## EXERCISE REQUIREMENTS
Find every line in the records below that holds the word "Given" and copy it.

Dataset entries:
Start of Block

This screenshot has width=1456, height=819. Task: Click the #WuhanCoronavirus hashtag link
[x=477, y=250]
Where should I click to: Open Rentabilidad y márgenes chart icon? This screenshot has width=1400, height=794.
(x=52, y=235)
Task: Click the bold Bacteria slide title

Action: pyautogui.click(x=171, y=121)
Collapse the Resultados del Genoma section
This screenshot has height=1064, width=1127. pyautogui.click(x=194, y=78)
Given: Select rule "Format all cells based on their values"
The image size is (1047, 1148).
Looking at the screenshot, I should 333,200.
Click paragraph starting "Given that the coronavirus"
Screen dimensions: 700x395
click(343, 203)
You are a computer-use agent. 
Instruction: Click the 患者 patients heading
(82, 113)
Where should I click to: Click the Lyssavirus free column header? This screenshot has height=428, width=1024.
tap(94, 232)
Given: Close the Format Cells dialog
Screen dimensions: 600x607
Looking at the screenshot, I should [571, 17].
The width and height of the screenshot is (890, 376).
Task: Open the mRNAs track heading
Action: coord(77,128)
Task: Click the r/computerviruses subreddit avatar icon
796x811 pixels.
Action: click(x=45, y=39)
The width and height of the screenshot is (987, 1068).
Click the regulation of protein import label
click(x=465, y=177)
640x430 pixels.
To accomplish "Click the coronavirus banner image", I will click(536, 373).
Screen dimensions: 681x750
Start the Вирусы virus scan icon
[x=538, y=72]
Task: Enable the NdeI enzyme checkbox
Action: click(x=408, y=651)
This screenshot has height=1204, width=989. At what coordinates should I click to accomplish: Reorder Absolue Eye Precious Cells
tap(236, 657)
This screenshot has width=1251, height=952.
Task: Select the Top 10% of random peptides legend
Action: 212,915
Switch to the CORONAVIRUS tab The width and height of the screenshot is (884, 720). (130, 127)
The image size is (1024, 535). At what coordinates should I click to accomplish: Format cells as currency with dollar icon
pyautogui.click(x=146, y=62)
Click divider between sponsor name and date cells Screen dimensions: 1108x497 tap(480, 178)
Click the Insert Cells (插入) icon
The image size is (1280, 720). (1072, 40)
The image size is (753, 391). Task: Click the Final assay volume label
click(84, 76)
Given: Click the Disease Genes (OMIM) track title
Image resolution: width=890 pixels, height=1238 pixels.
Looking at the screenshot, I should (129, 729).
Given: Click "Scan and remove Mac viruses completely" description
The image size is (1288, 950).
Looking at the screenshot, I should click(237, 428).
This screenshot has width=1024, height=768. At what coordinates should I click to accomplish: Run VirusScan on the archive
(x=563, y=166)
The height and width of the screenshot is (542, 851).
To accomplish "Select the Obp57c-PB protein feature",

End of Block

## YOUR SOLUTION
Given: Select rule "Format all cells based on their values"
Click paragraph starting "Given that the coronavirus"
Given: Close the Format Cells dialog
Given: Click the Disease Genes (OMIM) track title
Given: Click "Scan and remove Mac viruses completely" description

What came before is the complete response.